O semblante, que antes carregava espanto e choque, logo deu lugar a uma expressão de ódio. Lobo se levantou ao notar que ela tinha se exaltado e cruzou os braços assim que ficou de pé.
— Sim, isso mesmo. Eu não concordo com isso que está prestes a acontecer, assim como a Raposa, o Coelho e a Águia. Nós quatro decidimos colocar um fim na Ordem dos Cavaleiros Brancos. — Ele afirmou, convicto.
— Espere um pouco… Vocês planejaram nos separar para enfraquecer o grupo e depois lidarem com o restante? Se cada um de você lidar com quatro, apenas outros quatro sobrarão, e em questão de poder vocês terão vantagem. Apesar disso, você está disposto a me deixar viva se eu simplesmente sumir?
— Sim, exatamente. Você é esperta, espero que sua decisão corresponda…
Lobo logo foi interrompido por uma gargalhada da Morcego. Ele a olhava com atenção enquanto a mesma tentava se conter. Ela então lançou um olhar confiante e, ao mesmo tempo, desafiador.
— Você acabou de cometer o pior erro da sua vida, Lobo. Me deu de graça os nomes dos outros traidores. Depois de acabar com você, eu terei prazer em contar a verdade para o Falcão. Enfim, serei reconhecida por ele e por todos os outros. Não se preocupe, traidor, isso será rápido e indolor…
— Será? — Ele interrompeu. — Em quem acha que irão confiar? Na Águia, a noiva do Falcão, e no Coelho e na Raposa, dois dos membros mais produtivos da Ordem, ou em você, a garota que sequer é escalada para as missões de reconhecimento? Entenda a oportunidade que estou te dando e a aceite.
— Não, não, não! Chega! Eu sempre fui vista como a mais fraca da Ordem! — Ela exclamou, negando com a cabeça repetidamente. — Acha que eu não me incomodo em ser a única a não ter nenhum grande feito sendo contado nos discursos do Falcão?! Eu cansei disso! Eu não sou fraca!

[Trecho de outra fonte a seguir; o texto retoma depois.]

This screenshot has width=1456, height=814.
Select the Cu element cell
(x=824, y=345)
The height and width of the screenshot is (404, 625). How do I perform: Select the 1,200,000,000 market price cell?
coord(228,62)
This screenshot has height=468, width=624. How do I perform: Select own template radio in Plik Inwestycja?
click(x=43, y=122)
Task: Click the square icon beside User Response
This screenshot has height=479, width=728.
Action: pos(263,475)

Morcego então adotou sua posição de combate e se preparou para atacar. Lobo permanecia parado, encarando-a seriamente. Ele queria esperar até o último segundo antes de agir, pois tinha a esperança de que ela pudesse mudar de ideia, mesmo que não parecesse ser esse o caso. Morcego estava ofegante com essa situação inusitada e começou a sorrir.
— Que curioso… Como quase não sou mandada para missões de combate, não estou acostumada com essa sensação. Eu sinto a adrenalina correndo pelo meu sangue e meu coração acelerar. E quer saber? Eu me sinto ótima. Eu devo a minha vida à Ordem e àqueles que me acolheram. Não vou permitir que nada fique entre mim e a minha casa, mesmo que para isso eu tenha que matar meus companheiros e vários inocentes.

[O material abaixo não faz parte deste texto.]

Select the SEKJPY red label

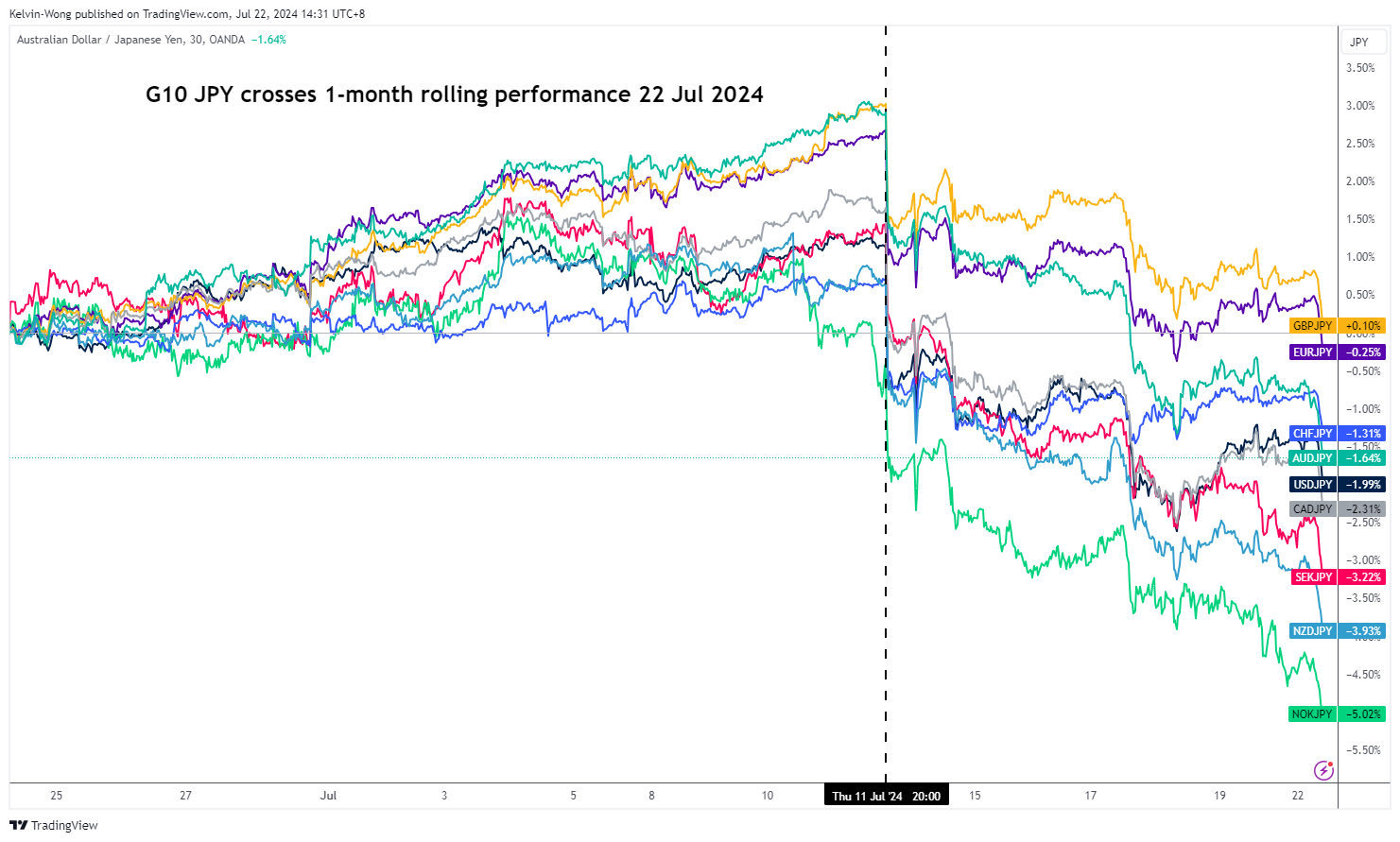tap(1313, 577)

— Você não se arrepende do sangue em suas mãos?
— Pintarei os muros da Ordem com esse sangue se precisar!
Com pressa, ela avançou, se preparando para usar todo o seu poder, mas Lobo desapareceu diante dos seus olhos. Morcego olhou para os lados, assustada, e, antes que pudesse fazer algo, sentiu a presença dele atrás de si. Sem dar brechas, ele a segurou pelos ombros e se aproximou do ouvido dela.

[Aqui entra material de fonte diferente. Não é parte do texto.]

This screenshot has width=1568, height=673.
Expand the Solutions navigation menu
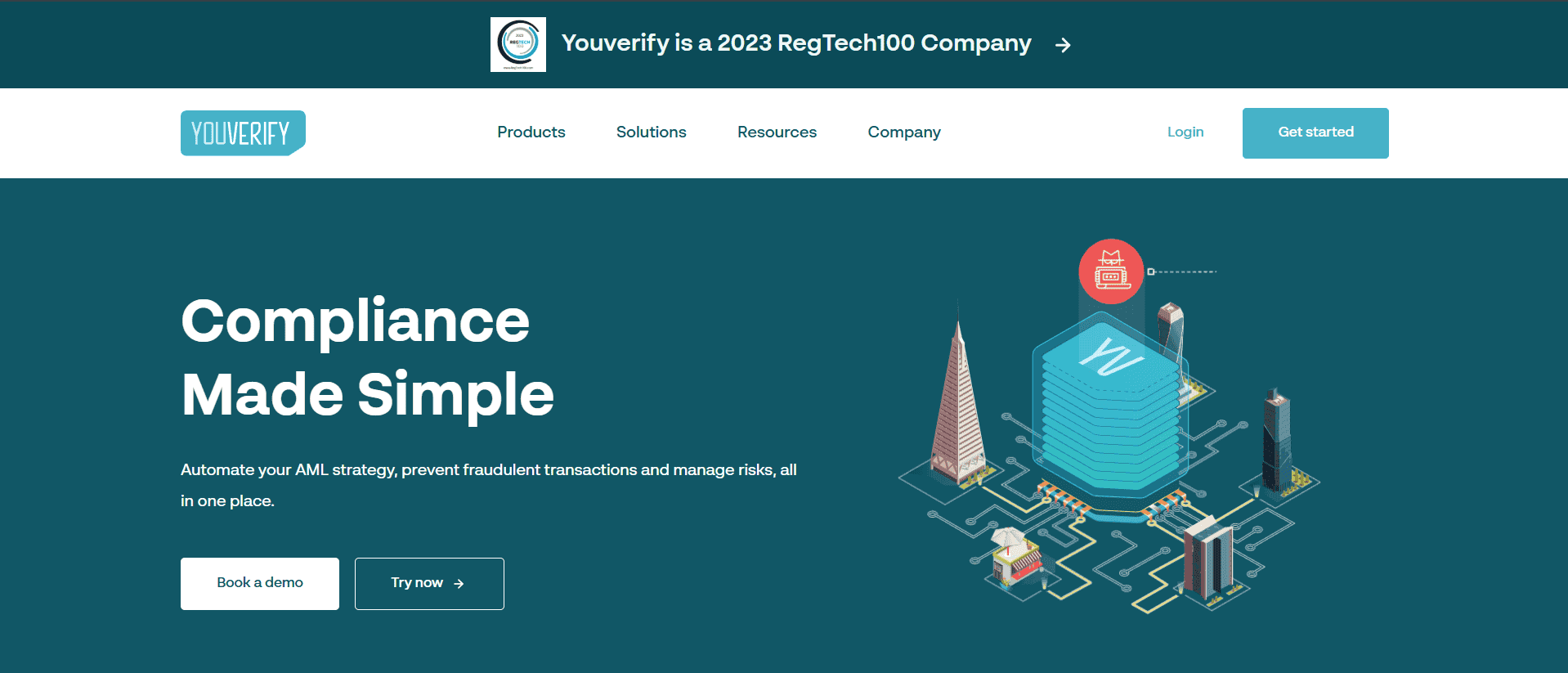pyautogui.click(x=652, y=132)
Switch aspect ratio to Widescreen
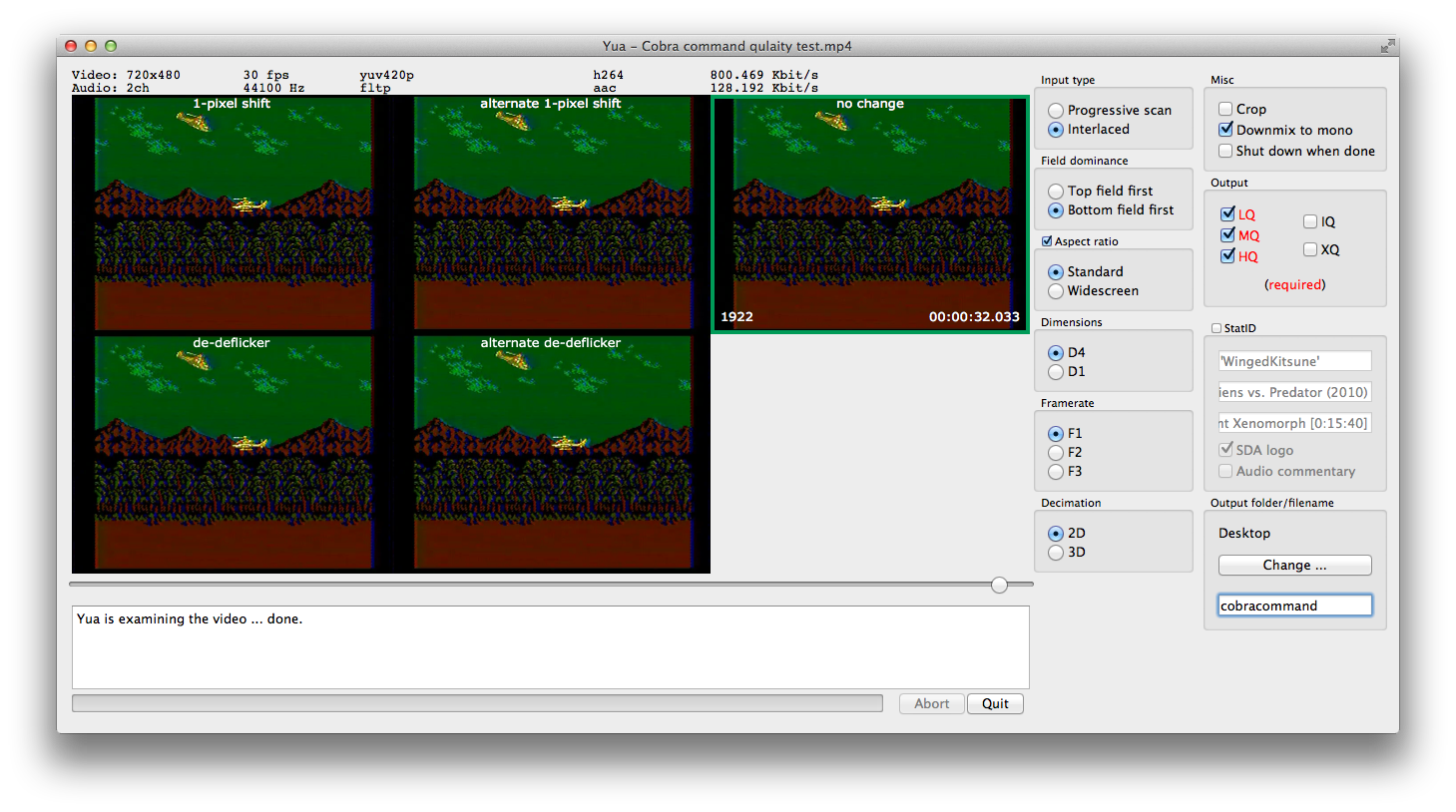1456x812 pixels. [1056, 291]
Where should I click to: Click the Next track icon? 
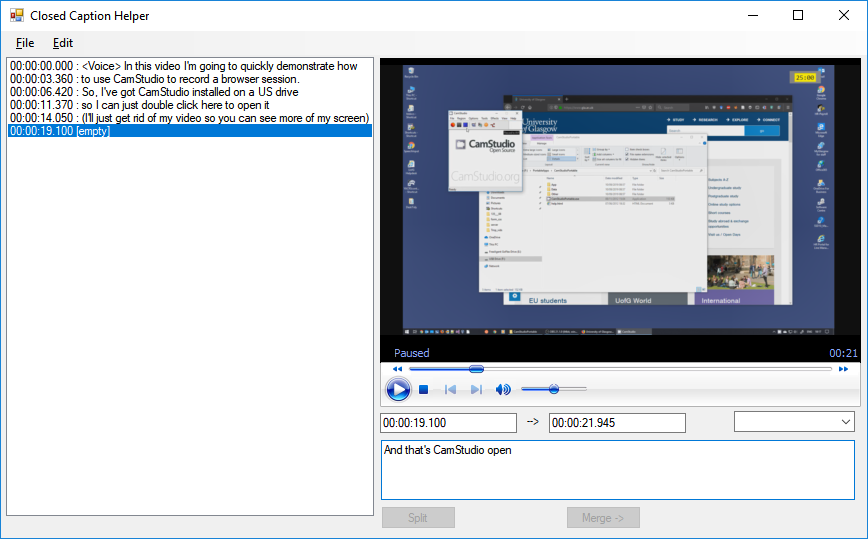tap(476, 390)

— Perdoe-me… — Ele sussurrou.
Com pressa, Morcego se afastou e levou as mãos à cabeça, gritando de dor. Esse era o efeito da sua própria Manifestação. Ela caiu no chão, quase desacordada, e olhou para o Lobo. A habilidade dele era copiar Manifestações, então no momento em que ele a tocou, seu poder foi copiado.
As ondas sonoras que ele transmitiu no sussurro foram fortes o bastante para estourar os tímpanos da garota e comprometerem seu cérebro. Pouco depois, a jovem Morcego estava sem vida no chão. Lobo olhou para o céu, com o coração cheio de tristeza, mas aquele foi um sacrifício necessário para salvar o Extra-Mundo e a Terra. O primeiro passo foi dado. Lobo voltou para o quartel com calma. Quando questionado sobre o paradeiro da Morcego, disse que ela quis ficar por mais tempo na cidade onde ele disse tê-la levado. Sabendo que ela não era alguém de vital importância para outras missões, a desculpa logo foi aceita pelos demais.